La Stampa, 23 novembre 2015
«È morta tra le mie braccia. Sono rimasto con lei per un tempo interminabile, fingendomi morto, mentre i terroristi passavano a finire chi era soltanto ferito». Le ultime ore di Valeria nelle parole del fidanzato
In migliaia, senza sosta, giovani e anziani, con un fiore o un pensiero da lasciare sui due quaderni bianchi all’uscita della camera ardente. Nell’androne del municipio di Ca’ Farsetti, dove Valeria Solesin riposa in una bara di legno chiaro tra i fiori e le bandiere listate a lutto, il flusso di parenti, amici e cittadini qualunque non si è mai arrestato nella triste domenica di Venezia.
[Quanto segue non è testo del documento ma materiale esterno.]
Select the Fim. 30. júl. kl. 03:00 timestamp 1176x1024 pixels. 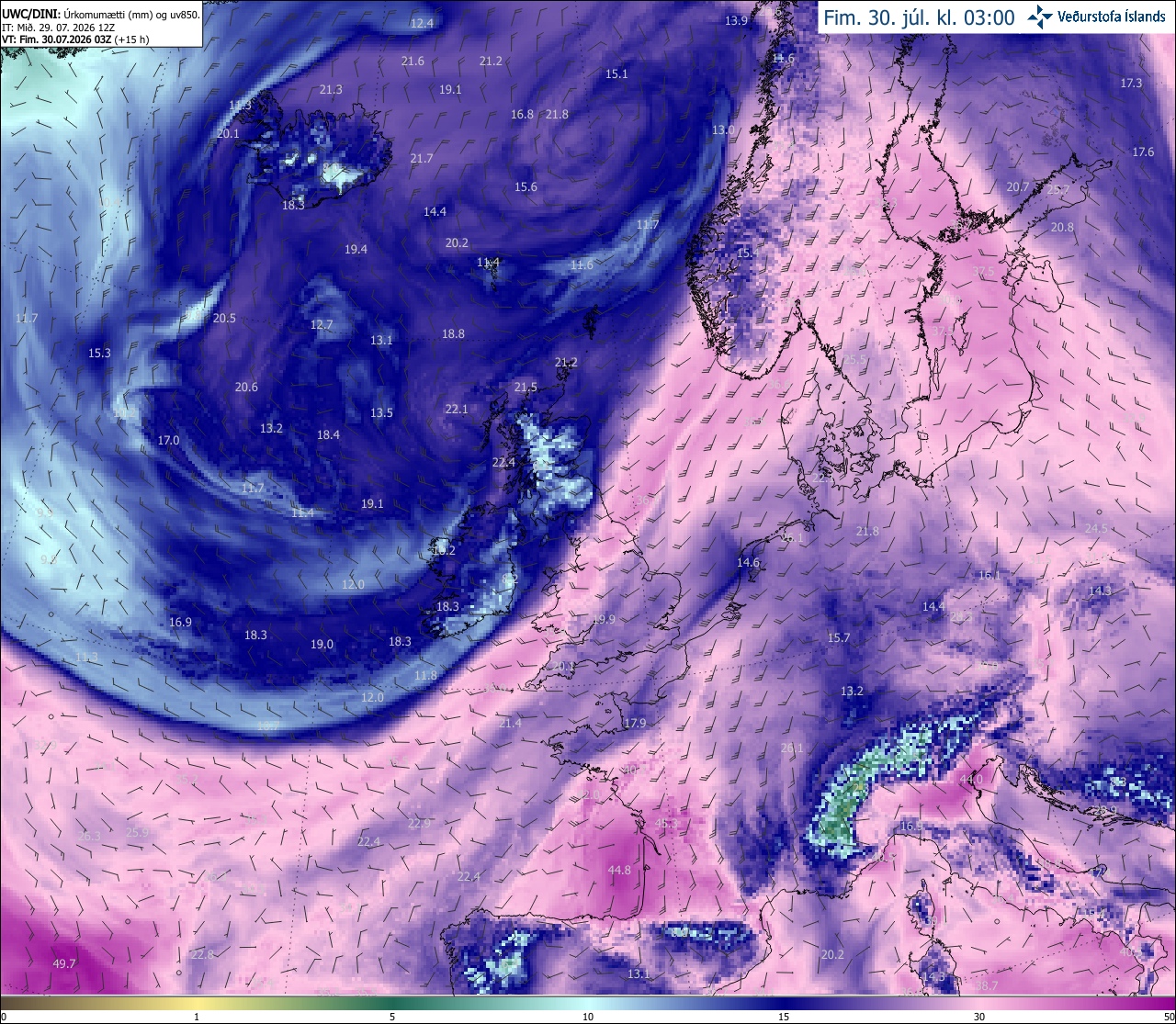(919, 17)
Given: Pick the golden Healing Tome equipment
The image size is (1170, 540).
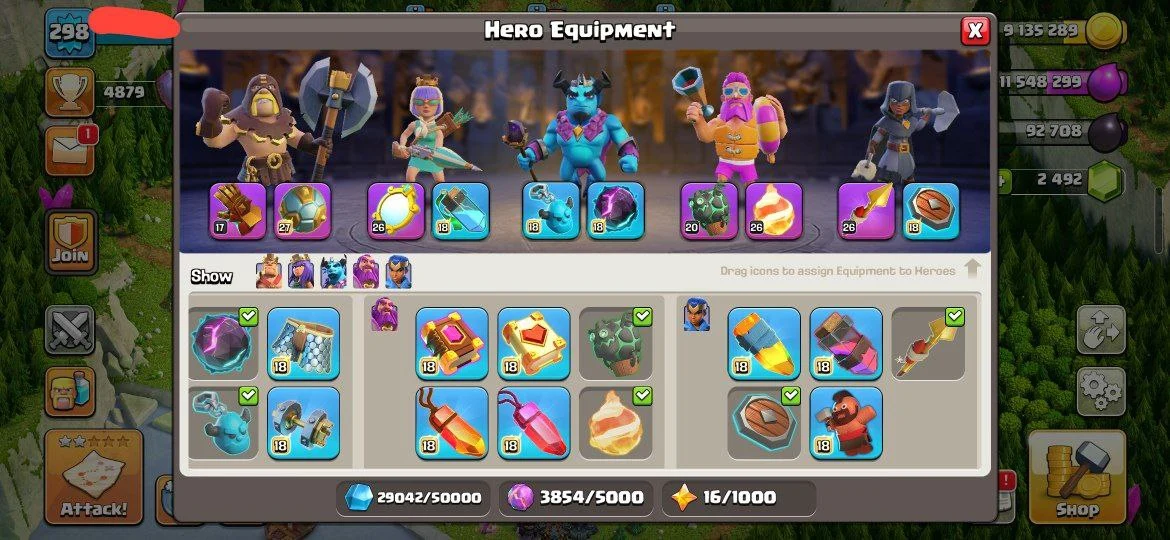Looking at the screenshot, I should (x=534, y=344).
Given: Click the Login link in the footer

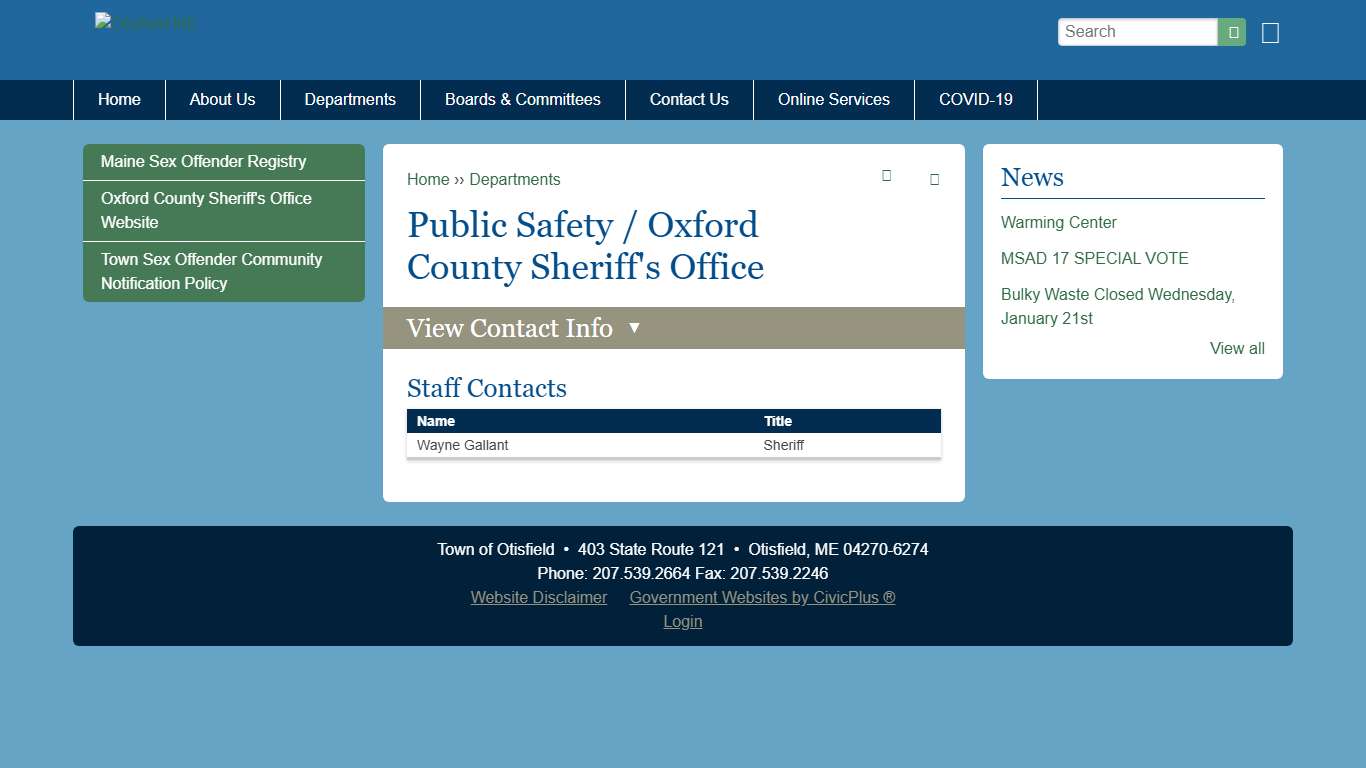Looking at the screenshot, I should click(x=683, y=621).
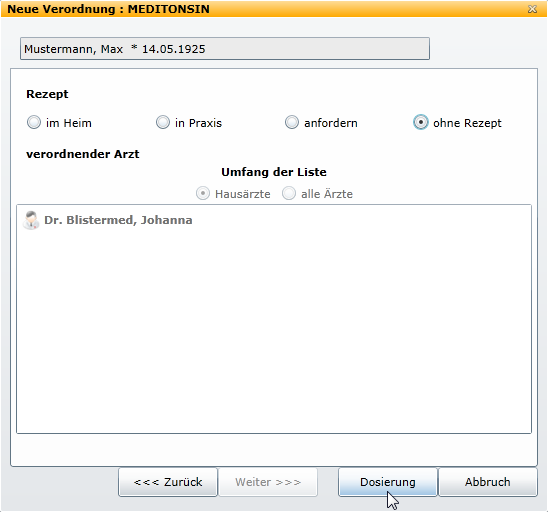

Tutti a salutare o lasciare una preghiera a quella ragazza scomparsa nella tragedia di Parigi che, come ha detto mamma Luciana, «è diventata la figlia di tutti», e che domani riceverà l’ultimo saluto con una cerimonia laica, in piazza San Marco, alle 11 (ancora oggi la camera ardente sarà aperta per tutta la giornata).
Le indagini
Venezia ha vissuto una domenica scandita anche dalle novità sulle indagini: il fidanzato Andrea ha raccontato di essere rimasto con Valeria, colpita dai mitra dei terroristi, fino alla fine. Dal papà Alberto, invece, è arrivata una mano tesa al mondo dell’Islam: «Se un imam vorrà darci la sua benedizione – ha detto -, andrà benissimo».
La giornata era iniziata con la ricostruzione dettagliata degli ultimi istanti di vita di Valeria, su cui per giorni le ipotesi si sono accavallate. Il fidanzato Andrea Ravagnani ha raccontato sabato pomeriggio ai carabinieri, nell’ambito dell’inchiesta avviata dalla Procura di Venezia e coordinata dal procuratore aggiunto Adelchi D’Ippolito, di essere stato accanto a Valeria quando questa è stata colpita dalle raffiche dei terroristi: «È morta tra le mie braccia. Sono rimasto con lei per un tempo interminabile, fingendomi morto, mentre i terroristi passavano a finire chi era soltanto ferito».
Le teste di cuoio
Una versione che pare contrastare con le prime informazioni che erano arrivate da Parigi il giorno dopo la strage, secondo cui Ravagnani aveva perso il contatto con Valeria e non aveva informazioni sulla sua sorte. In realtà il ragazzo avrebbe perso di vista la fidanzata soltanto dopo l’irruzione delle teste di cuoio, sapendo forse che per lei non c’era ormai più nulla da fare. L’hanno colpita dall’alto, dal palco in cui era appostato uno dei cecchini che ha aperto il fuoco sulla folla. Tanto orrore, e i dettagli dell’atroce ricognizione medico legale sul corpo della figlia (morta probabilmente per dissanguamento), non hanno scalfito la dignità di papà Alberto, che ieri all’esterno della camera ardente ha aperto alla possibilità di una benedizione, domani, da parte di un imam: «La cerimonia è aperta a persone di ogni credo, e questo significa credere in valori che non sono divisivi – ha spiegato -. Mia figlia aveva un alto senso della giustizia. Amava stare con gli altri, era caparbia, una ragazza che faceva, e che di amici ne aveva tanti».
Il ricordo della città
Ieri, intanto, un flusso ininterrotto di visitatori per l’ultimo saluto a Valeria. Fiori, tanti biglietti, anche qualche libro e disegni di bambini. Si è visto anche il patriarca di Venezia, monsignor Domenico Moraglia, che domani presenzierà alla cerimonia di piazza San Marco: «La basilica è contenta di essere sfondo di questo avvenimento», anche se sarà un rito laico. Un funerale di Stato, con il Presidente della Repubblica Sergio Mattarella. Il premier Matteo Renzi, invece, arriverà oggi nel primo pomeriggio per renderle omaggio nella camera ardente. E sarà a Venezia anche il presidente della Camera Boldrini.